A–C) ¹⁵N‐¹H HSQC NMR spectrum of SARS‐CoV‐2 Nsp9 (138 × 10⁻⁶ m in phosphate buffer, pH 7.03, 298 K). A moderately strong resolution enhancement weighing function (45°‐shifted squared sinebell) was applied prior to 2D Fourier transform. For the red‐highlighted region, the right panels show the difference between the signals without (B) and with (C) the same resolution enhancement as applied in (A). D) ¹⁵N‐¹H HSQC NMR spectrum of SARS‐CoV‐2 triSer‐Nsp9 (131 × 10⁻⁶ m in aqueous acetate, pH 4.7, 298 K). Similar spectra are obtained also at pH 3.7 and 6.1. E) Overlay of the HSQC maps of triSer‐Nsp9 (red contours) and wild‐type Nsp9 (black contours) from SARS‐CoV‐2. Green highlighting marks the missing backbone amide cross‐peaks in the mutant spectrum, whereas blue highlighting indicates the missing connectivities in the wild‐type spectrum. The assignments of the missing signals in the spectrum of triSer‐Nsp9 are reported in black.

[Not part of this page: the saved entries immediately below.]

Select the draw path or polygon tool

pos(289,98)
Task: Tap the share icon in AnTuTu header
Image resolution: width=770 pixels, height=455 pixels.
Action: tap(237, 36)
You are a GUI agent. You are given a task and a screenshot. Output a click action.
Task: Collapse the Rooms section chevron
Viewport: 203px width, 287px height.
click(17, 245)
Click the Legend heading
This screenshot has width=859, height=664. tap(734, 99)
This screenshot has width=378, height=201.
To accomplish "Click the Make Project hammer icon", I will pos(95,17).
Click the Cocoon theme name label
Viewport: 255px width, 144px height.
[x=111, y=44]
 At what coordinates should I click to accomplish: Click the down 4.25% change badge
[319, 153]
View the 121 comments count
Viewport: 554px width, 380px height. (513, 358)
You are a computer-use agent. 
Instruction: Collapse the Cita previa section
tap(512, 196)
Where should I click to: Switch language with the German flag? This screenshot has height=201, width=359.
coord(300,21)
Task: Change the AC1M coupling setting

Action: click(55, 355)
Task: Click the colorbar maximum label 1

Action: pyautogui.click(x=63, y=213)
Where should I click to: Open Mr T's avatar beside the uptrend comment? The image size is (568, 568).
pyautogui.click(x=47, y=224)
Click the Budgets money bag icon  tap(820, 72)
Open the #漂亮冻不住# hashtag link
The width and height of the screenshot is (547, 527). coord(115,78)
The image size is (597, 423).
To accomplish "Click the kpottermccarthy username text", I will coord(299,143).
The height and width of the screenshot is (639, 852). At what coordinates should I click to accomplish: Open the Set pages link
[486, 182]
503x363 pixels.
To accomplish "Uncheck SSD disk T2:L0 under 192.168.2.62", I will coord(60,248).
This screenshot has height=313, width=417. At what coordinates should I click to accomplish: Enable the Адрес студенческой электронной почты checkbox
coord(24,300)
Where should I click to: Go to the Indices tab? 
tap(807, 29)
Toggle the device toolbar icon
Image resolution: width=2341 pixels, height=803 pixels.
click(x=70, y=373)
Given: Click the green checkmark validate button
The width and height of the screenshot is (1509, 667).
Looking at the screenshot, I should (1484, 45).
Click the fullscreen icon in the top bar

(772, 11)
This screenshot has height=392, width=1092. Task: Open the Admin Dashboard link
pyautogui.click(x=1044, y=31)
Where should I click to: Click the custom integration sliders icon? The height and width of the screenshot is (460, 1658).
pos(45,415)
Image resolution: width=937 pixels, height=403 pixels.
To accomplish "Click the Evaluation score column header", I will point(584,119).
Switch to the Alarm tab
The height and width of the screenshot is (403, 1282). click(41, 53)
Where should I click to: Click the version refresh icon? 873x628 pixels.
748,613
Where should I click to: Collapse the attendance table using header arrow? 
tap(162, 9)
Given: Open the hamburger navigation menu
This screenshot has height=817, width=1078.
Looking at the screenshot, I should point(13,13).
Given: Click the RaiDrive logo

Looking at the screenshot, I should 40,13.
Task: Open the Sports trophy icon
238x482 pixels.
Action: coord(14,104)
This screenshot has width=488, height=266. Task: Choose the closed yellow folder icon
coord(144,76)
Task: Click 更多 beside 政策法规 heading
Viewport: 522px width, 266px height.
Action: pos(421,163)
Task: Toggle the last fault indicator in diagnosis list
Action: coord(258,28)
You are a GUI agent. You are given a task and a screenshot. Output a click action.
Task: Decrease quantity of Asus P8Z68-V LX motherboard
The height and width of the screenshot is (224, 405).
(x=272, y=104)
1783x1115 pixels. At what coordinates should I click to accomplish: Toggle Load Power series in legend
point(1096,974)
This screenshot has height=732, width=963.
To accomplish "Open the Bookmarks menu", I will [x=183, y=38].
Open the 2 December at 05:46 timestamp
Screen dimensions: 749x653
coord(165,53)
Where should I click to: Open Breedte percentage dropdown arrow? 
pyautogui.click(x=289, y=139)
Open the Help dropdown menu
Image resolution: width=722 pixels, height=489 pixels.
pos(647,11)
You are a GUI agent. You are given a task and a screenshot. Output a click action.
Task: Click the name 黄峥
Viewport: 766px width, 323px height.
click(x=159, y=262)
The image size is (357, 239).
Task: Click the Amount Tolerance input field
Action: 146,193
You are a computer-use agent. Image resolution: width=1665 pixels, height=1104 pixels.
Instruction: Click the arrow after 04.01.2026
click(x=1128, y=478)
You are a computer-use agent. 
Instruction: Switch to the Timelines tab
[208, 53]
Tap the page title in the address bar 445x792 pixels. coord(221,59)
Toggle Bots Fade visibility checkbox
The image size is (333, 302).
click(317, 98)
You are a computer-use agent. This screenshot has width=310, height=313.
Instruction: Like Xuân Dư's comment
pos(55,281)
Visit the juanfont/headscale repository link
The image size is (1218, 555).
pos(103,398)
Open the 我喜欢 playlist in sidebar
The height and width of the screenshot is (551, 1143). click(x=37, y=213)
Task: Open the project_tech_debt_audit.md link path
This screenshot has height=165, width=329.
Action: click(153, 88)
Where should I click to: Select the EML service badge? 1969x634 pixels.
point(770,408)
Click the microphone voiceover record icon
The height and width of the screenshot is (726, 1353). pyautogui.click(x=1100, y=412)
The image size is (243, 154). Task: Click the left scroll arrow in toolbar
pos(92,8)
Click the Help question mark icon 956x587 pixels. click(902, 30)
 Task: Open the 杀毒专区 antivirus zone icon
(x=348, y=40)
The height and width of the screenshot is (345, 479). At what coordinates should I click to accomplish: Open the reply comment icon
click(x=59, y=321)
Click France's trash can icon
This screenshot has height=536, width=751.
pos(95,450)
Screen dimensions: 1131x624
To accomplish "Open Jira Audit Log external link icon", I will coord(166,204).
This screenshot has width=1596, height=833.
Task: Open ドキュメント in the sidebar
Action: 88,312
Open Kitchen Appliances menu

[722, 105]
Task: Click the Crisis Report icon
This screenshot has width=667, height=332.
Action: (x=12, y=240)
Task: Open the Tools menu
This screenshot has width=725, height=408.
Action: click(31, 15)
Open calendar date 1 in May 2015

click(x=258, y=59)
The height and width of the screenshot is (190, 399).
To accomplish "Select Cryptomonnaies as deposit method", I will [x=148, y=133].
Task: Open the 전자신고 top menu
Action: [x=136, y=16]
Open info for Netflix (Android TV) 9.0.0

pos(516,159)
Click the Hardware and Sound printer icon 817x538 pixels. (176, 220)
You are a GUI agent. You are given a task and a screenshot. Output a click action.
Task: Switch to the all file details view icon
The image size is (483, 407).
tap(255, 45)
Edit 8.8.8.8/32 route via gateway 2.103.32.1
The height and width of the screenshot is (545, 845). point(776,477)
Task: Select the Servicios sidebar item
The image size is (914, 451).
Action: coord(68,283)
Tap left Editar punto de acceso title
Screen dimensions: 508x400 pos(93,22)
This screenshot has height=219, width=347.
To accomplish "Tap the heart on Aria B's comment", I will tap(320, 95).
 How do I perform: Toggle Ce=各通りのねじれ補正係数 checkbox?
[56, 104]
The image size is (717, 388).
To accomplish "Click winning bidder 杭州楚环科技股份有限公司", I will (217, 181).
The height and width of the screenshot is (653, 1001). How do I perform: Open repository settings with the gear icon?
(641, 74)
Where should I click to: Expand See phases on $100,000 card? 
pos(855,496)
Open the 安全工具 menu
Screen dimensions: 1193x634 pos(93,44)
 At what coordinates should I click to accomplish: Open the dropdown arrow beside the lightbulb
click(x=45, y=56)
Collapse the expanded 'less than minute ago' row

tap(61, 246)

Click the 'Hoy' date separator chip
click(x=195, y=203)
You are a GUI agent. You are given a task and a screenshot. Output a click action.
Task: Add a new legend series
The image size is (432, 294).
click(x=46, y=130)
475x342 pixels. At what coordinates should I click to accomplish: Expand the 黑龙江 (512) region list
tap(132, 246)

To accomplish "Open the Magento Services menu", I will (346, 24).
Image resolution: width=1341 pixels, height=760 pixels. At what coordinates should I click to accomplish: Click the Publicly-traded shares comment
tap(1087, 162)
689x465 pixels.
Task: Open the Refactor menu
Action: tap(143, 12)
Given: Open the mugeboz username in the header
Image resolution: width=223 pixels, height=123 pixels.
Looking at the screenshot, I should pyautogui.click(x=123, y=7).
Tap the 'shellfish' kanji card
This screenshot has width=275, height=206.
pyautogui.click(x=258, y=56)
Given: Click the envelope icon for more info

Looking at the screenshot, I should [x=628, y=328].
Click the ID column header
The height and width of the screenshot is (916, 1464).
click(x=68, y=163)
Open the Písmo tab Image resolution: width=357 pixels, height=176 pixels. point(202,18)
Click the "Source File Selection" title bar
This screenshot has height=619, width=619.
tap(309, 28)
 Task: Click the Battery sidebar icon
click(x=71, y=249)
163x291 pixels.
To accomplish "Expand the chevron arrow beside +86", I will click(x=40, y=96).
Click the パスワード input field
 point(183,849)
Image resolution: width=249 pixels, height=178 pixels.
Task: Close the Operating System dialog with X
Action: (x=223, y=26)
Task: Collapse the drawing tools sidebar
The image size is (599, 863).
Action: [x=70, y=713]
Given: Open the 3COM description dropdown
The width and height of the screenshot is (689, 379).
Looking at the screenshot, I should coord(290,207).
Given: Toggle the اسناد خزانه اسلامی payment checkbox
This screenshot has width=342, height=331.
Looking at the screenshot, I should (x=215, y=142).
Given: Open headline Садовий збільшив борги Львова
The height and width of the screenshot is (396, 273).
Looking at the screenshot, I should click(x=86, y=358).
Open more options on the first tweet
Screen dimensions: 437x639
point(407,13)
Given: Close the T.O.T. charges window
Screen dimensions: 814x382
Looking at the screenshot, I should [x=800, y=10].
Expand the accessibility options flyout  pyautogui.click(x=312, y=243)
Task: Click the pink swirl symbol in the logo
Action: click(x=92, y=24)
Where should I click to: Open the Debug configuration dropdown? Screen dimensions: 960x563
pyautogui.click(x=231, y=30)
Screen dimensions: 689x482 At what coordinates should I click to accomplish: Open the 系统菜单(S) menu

The assignment of some of the additional signals present only in the spectrum of triSer‐Nsp9 is shown in red and is tentative for G100 and G104. All assignments were from Biological Magnetic Resonance Bank (BMRB 6501, 50 513, 50 622).

Figure 3

A) Crystal structure of SARS‐CoV‐2 Nsp9 tetramer (PDB ID: 7BWQ). The red regions locate fragments 67–69, 17–22, and residue 37, namely the interdimer contact surface that results highlighted by the different NMR pattern observed with triSer‐Nsp9 and Nsp9. The yellow regions show the positions of G100, G104, and A108 at the intradimer contact surface. Also, these residues exhibit a responsive pattern when comparing the spectra of the mutant and wild type. The pink regions (fragments 30–32 and 44–46) respond with a similar pattern as the red regions in the mutant spectrum, most likely revealing effects that occur more distantly with respect to the contact areas. B) Overlay of the ¹⁵N‐¹H HSQC maps of SARS‐CoV‐2 Nsp9 recorded at 278 K, in the absence (black contours) and presence of 2NSP23, at protein:nanobody ratio 1:0.43 (green contours) and 1:0.63 (cyan contours). C) ¹⁵N‐¹H HSQC spectrum of Nsp9 and 2NSP23 at protein:nanobody ratio 1:2. Similar patterns were obtained also with 2NSP90. D) Overlay of ¹⁵N‐¹H HSQC regions of Nsp9 recorded at 276 K, in the absence (black contours) and presence of 2NSP90, at protein:nanobody ratio 1:0.43 (blue contours) and 1:0.74 (magenta contours). Analogous chemical shift changes were observed also with 2NSP23.

Figure 4

A) The SARS‐CoV‐2 Nsp9 tetramer with the interdimer and intermonomer contact surfaces highlighted in red and yellow, respectively. The blue surfaces indicate the location of the tetramer epitopes interacting with nanobodies 2NSP23 and 2NSP90. An analogous epitope pair is present on the opposite face of the tetramer. The first epitope is comprised of the surfaces e1, e2a, and e2b formed by segment [Q11‐M12‐S13‐C14] with residue L29, residue N27 and residue K86, respectively, B) and the additional contributions from L45 and S46 that are already part of the tetramer interface. The second epitope is comprised of the surfaces e3 and e4 formed by the segments C) [D50‐L51‐K52‐W53] and D) [C73‐R74‐F75‐V76 + Y87‐L88‐Y89], respectively.